Face à la montée des discours de haine, les avancées contre le racisme sont aujourd’hui menacées, alerte Volker Turk, le Haut-Comissaire à l’Onu, qui évoque un "point de non-retour" susceptible de remettre en cause des décennies de progrès.
Les progrès dans la lutte contre le racisme atteignent un point critique où ils risquent d’être anéantis, a averti samedi le Haut-Commissaire de l’Onu aux droits de l’homme, déplorant la propagation des discours de haine.
« Nous approchons d’un point de non-retour »
À l’occasion de la Journée internationale pour l’élimination de la discrimination raciale, Volker Turk a alerté sur l’ampleur du phénomène, estimant que « ceux qui propagent la haine sont manifestement parvenus à semer la méfiance et le chaos dans nos sociétés ». Le Haut-Commissaire de l’Onu a néanmoins rappelé les avancées enregistrées ces dernières décennies, soulignant que « nous avons progressé sur le long chemin d’une société plus juste », grâce notamment aux cadres internationaux, aux lois antidiscrimination et à la reconnaissance des injustices historiques.

### INFORMATIONS:
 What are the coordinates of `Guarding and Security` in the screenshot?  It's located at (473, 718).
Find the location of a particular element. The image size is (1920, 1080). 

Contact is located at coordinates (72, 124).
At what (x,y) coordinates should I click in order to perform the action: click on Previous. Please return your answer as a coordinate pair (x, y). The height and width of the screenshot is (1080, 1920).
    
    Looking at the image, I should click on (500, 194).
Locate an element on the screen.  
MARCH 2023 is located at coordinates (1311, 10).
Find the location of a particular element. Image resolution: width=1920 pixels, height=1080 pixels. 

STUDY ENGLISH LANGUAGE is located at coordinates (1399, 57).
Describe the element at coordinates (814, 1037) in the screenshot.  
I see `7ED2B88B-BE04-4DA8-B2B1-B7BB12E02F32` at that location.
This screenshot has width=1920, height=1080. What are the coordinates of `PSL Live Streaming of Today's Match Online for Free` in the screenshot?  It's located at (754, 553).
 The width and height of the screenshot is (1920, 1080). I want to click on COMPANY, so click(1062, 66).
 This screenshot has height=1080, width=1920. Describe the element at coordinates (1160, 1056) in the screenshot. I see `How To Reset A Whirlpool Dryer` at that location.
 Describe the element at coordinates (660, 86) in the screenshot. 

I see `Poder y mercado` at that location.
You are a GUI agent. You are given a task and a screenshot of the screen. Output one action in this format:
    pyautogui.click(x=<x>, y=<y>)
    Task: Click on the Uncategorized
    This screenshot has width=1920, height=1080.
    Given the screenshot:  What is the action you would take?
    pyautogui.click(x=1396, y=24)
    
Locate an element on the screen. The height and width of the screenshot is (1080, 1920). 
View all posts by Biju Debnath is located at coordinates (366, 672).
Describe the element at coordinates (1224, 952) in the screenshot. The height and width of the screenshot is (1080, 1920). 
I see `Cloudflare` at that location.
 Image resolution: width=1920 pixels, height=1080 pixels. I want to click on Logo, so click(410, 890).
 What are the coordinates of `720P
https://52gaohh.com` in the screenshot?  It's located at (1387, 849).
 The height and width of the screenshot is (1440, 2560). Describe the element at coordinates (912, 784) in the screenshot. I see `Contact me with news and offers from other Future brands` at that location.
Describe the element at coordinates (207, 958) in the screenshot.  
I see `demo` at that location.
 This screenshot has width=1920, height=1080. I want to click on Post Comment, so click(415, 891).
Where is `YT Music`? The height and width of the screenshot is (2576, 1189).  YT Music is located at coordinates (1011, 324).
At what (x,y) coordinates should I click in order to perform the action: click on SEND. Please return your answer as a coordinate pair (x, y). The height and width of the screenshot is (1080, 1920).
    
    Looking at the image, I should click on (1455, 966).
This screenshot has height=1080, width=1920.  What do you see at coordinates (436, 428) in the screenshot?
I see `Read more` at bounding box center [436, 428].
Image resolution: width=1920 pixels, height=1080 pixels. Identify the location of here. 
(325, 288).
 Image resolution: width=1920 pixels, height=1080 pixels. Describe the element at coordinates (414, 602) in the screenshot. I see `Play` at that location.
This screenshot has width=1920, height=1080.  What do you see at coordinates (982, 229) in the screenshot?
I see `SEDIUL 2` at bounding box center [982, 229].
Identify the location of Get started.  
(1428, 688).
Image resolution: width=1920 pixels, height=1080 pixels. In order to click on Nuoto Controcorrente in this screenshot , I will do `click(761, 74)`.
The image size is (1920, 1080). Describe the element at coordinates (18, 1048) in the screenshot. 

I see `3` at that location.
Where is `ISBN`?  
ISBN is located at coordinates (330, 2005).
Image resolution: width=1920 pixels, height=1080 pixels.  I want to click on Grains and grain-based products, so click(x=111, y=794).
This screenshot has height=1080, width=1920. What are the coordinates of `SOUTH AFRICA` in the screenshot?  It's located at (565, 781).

### EXERCICE À TRAITER:
Poursuivez l'article sur la mise en garde du Haut-Commissaire de l'Onu contre le recul de la lutte antiraciste, en reprenant juste après sa dernière phrase. Vous n'aurez pas besoin de la liste.

### ZONE DE RÉPONSE:
Mais aujourd’hui, ces acquis sont fragilisés : « Nous approchons d’un point de non-retour – un moment où ces progrès sont remis en question, retardés, voire remis en cause. Ce point de non-retour a été instauré par ceux qui prospèrent sur la division et la polarisation. Il est renforcé par des structures discriminatoires et entretenu par la logique corrosive de la déshumanisation », a-t-il mis en garde.
Si certaines formes de ségrégation ont reculé, d’autres persistent. « Si nous ne ségréguons plus les gens dans les bus, trop souvent, nous le faisons encore dans nos pensées et nos modes de vie », a-t-il déploré, rappelant que la discrimination raciale demeure la forme de discrimination la plus courante, « causant de réelles souffrances à des millions de personnes ».
« La quête de justice et de dignité de l’humanité l’emportera toujours sur les idées suprémacistes »
Le Haut-Commissaire de l’Onu s’est également inquiété de la diffusion massive des propos haineux : « Les discours de haine se propagent sans entrave, y compris contre les migrants, les réfugiés et les demandeurs d’asile ». Malgré ce constat, Volker Turk a assuré que « la quête de justice et de dignité de l’humanité l’emportera toujours sur les idées suprémacistes délirantes », appelant à « réglementer les activités commerciales et à sécuriser les espaces en ligne ».
Il appelle à une prise de conscience collective : « En remettant en question nos idées reçues, en vérifiant les faits et en nous informant sur l’histoire et les droits humains, nous pouvons déjouer les manœuvres de diversion et reconnaître notre humanité commune ».